(Rows from a dataset)
_ _ _ _
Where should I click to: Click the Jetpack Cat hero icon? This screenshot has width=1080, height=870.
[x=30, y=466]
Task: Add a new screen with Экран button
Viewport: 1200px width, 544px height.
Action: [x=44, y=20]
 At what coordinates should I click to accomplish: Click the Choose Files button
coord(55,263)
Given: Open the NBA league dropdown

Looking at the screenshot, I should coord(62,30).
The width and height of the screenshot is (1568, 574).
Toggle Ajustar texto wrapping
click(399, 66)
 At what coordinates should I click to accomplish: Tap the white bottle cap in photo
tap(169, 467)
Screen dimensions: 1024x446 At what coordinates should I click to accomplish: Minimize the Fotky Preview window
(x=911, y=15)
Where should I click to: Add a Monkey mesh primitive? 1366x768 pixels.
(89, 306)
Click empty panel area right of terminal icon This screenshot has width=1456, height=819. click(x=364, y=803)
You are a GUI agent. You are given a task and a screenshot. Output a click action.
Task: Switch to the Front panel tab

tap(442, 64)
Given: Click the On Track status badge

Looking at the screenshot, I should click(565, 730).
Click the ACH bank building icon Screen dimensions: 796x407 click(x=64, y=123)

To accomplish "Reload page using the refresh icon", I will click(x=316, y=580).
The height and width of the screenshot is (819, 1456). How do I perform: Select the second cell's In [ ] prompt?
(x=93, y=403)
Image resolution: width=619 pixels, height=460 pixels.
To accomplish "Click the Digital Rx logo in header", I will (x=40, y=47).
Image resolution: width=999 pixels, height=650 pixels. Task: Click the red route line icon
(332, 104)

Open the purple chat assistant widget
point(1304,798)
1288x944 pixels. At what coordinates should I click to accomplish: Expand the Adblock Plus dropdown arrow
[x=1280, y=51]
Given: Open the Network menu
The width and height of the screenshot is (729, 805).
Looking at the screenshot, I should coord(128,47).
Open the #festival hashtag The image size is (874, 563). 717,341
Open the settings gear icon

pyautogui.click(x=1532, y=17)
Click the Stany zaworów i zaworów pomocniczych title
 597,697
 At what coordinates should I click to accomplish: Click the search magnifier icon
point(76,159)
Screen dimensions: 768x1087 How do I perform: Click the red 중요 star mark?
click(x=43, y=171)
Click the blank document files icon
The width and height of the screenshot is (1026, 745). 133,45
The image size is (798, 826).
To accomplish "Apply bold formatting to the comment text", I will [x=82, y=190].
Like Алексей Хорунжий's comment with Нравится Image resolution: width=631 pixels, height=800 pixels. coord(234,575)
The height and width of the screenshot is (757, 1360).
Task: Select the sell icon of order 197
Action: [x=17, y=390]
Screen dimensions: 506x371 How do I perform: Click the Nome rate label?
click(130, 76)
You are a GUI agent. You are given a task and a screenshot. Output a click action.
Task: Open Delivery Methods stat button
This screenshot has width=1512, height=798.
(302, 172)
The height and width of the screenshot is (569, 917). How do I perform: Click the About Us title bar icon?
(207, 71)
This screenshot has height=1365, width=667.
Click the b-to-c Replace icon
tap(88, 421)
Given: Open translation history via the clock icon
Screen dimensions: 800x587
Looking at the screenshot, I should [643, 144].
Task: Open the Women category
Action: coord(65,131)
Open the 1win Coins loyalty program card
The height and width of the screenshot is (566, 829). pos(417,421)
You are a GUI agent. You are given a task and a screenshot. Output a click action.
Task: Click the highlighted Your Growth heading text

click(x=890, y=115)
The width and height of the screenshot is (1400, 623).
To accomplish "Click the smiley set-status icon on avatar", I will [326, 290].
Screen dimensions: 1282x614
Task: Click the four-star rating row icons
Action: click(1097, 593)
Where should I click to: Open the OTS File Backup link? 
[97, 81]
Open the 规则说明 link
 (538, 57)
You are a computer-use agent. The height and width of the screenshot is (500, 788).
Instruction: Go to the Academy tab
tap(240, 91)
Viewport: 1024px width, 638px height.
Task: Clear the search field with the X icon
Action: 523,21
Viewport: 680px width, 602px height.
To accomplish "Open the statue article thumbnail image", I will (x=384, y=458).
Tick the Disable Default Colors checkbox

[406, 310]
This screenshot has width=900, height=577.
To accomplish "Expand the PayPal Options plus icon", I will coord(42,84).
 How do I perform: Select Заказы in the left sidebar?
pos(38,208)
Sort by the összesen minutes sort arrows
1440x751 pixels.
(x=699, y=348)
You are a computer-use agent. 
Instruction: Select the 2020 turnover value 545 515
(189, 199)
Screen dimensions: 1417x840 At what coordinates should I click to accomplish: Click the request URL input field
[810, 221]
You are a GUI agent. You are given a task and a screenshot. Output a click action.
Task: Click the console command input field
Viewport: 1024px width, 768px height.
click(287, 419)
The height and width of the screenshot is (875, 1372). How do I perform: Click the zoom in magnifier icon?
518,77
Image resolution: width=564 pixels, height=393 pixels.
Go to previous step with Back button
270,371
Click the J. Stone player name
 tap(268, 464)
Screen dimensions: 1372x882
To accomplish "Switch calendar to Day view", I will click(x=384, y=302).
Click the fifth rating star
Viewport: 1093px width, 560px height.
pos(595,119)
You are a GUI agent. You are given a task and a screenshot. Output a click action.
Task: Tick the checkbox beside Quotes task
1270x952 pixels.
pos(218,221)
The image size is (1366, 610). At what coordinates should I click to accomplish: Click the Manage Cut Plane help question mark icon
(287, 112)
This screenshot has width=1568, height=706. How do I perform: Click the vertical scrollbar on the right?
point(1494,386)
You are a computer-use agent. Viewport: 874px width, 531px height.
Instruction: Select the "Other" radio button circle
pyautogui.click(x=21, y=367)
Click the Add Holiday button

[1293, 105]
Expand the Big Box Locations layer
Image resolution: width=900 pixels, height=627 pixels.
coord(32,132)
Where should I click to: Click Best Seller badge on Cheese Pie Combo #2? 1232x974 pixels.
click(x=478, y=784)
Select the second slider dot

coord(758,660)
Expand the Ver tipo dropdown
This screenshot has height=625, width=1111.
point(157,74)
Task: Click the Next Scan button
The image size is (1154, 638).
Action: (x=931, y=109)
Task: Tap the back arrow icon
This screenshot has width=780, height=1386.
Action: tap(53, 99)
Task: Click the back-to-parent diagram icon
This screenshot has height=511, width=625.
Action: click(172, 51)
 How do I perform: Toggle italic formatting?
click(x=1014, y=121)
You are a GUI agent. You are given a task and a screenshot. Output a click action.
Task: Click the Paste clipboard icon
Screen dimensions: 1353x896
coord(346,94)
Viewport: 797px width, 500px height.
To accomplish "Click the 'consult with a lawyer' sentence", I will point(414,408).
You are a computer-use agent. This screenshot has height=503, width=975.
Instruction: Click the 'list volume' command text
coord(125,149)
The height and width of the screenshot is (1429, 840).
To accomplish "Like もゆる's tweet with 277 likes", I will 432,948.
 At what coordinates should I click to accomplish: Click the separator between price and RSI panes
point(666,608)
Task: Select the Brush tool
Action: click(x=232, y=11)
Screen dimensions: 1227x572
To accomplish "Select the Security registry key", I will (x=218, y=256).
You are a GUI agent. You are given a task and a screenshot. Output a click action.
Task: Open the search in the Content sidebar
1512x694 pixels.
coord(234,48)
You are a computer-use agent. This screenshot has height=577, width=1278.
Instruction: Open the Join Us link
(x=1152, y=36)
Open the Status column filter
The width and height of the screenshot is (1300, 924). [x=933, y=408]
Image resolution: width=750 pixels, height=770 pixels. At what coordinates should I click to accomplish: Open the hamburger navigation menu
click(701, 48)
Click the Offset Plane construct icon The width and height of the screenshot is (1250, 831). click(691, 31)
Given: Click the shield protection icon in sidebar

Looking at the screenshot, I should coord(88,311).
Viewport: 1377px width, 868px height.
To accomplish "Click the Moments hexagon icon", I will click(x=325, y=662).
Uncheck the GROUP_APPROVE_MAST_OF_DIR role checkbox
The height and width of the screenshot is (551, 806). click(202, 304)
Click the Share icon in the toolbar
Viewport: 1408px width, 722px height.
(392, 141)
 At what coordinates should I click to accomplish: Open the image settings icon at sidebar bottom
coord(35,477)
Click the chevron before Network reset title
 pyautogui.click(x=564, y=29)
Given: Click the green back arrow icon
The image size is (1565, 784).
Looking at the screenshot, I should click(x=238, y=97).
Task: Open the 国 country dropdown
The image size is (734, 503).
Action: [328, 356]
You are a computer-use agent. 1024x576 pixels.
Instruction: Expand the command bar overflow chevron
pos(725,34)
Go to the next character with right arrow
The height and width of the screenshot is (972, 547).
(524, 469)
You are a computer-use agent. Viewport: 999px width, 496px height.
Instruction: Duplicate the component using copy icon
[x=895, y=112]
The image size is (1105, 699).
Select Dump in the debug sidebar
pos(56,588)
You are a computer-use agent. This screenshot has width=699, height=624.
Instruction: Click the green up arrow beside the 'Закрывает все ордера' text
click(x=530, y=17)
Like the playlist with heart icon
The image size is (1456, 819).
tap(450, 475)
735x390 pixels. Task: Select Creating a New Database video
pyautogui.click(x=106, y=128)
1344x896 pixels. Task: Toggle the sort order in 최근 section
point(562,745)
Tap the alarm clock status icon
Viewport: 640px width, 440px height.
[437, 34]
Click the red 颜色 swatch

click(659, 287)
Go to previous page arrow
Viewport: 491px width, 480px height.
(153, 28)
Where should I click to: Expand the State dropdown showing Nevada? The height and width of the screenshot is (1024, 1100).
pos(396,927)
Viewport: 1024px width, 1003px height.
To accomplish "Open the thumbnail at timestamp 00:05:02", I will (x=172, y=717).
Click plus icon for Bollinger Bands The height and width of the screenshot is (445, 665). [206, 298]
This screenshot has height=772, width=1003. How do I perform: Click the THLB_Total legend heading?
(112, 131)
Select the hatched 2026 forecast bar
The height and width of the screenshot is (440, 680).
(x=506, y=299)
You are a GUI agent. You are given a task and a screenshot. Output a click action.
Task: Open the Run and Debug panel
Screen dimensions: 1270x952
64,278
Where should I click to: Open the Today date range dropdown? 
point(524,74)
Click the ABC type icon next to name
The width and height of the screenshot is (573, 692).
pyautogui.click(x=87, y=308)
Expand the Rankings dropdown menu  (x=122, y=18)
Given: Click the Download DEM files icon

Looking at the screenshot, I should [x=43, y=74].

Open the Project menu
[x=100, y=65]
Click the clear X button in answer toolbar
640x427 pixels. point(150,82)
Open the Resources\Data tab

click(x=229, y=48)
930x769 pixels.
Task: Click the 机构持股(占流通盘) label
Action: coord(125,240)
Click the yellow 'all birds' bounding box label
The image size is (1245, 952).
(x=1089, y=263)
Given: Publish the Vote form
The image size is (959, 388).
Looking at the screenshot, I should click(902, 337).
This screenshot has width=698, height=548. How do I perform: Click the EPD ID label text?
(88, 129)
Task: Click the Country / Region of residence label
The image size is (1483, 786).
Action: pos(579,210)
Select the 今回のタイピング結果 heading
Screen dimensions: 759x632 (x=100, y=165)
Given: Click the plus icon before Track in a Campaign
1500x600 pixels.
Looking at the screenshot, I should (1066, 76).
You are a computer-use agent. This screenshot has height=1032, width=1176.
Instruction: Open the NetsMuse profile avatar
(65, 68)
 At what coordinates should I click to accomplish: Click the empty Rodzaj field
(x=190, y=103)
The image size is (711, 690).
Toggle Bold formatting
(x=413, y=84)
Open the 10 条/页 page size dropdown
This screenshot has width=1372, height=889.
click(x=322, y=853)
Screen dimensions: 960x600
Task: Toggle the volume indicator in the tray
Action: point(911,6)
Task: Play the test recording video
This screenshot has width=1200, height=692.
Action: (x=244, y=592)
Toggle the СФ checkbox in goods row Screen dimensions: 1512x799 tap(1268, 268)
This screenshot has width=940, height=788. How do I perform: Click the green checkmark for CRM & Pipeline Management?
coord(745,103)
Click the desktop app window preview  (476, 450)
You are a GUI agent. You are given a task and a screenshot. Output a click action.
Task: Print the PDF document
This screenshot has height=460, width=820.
_ _ _ _
> **WHAT TO PRODUCE**: Please pull out every line of the listing above that contains the word "beside", and copy each one.

> **TASK OUTPUT**:
Task: Tick the checkbox beside Quotes task
Instruction: Click the green up arrow beside the 'Закрывает все ордера' text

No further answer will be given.